Strengthening theorems of Dirac and Erdős on disjoint cycles

Abstract: Let $k \ge 3$ be an integer, $H_{k}(G)$ be the set of vertices of degree at least $2k$ in a graph $G$, and $L_{k}(G)$ be the set of vertices of degree at most $2k-2$ in $G$. In 1963, Dirac and Erd\H{o}s proved that $G$ contains $k$ (vertex-)disjoint cycles whenever $|H_{k}(G)| - |L_{k}(G)| \ge k^{2} + 2k - 4$. The main result of this paper is that for $k \ge 2$, every graph $G$ with $|V(G)| \ge 3k$ containing at most $t$ disjoint triangles and with $|H_{k}(G)| - |L_{k}(G)| \ge 2k + t$ contains $k$ disjoint cycles.

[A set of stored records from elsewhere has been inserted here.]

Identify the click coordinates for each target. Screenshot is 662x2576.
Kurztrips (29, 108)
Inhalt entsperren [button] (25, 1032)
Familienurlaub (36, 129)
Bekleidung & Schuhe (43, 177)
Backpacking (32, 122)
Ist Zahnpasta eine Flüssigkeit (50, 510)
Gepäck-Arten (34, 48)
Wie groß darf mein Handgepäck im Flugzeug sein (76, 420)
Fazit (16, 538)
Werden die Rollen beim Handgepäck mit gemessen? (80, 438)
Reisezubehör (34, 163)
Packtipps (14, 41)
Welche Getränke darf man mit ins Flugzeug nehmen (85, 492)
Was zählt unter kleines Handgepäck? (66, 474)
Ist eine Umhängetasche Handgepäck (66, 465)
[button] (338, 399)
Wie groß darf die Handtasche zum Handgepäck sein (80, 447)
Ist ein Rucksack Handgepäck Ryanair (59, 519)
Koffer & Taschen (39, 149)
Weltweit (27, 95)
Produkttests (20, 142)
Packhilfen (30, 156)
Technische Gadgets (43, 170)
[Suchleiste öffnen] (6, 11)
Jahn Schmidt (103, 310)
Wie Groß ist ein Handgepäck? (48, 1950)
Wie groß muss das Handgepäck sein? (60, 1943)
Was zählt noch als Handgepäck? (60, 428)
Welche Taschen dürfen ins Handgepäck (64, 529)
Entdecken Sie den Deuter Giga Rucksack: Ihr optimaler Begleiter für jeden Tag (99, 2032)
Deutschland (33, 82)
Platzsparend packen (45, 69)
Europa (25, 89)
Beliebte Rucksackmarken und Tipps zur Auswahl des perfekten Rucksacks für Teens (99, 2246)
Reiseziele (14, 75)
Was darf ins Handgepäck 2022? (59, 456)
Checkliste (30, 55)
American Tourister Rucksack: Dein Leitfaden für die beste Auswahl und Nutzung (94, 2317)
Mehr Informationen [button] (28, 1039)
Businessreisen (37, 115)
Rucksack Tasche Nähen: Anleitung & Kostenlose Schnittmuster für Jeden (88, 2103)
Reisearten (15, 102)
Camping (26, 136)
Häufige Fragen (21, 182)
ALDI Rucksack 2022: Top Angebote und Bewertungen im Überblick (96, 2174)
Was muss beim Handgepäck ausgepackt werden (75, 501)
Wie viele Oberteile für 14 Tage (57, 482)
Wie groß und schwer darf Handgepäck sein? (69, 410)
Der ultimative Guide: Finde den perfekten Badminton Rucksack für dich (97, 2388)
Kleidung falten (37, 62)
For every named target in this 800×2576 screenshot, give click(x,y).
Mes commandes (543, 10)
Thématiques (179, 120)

This yields that if $k \ge 2$ and $|H_{k}(G)| - |L_{k}(G)| \ge 3k$, then $G$ contains $k$ disjoint cycles. This generalizes the Corr\'{a}di-Hajnal Theorem, which states that every graph $G$ with $H_{k}(G) = V(G)$ and $|H_{k}(G)| \ge 3k$ contains $k$ disjoint cycles.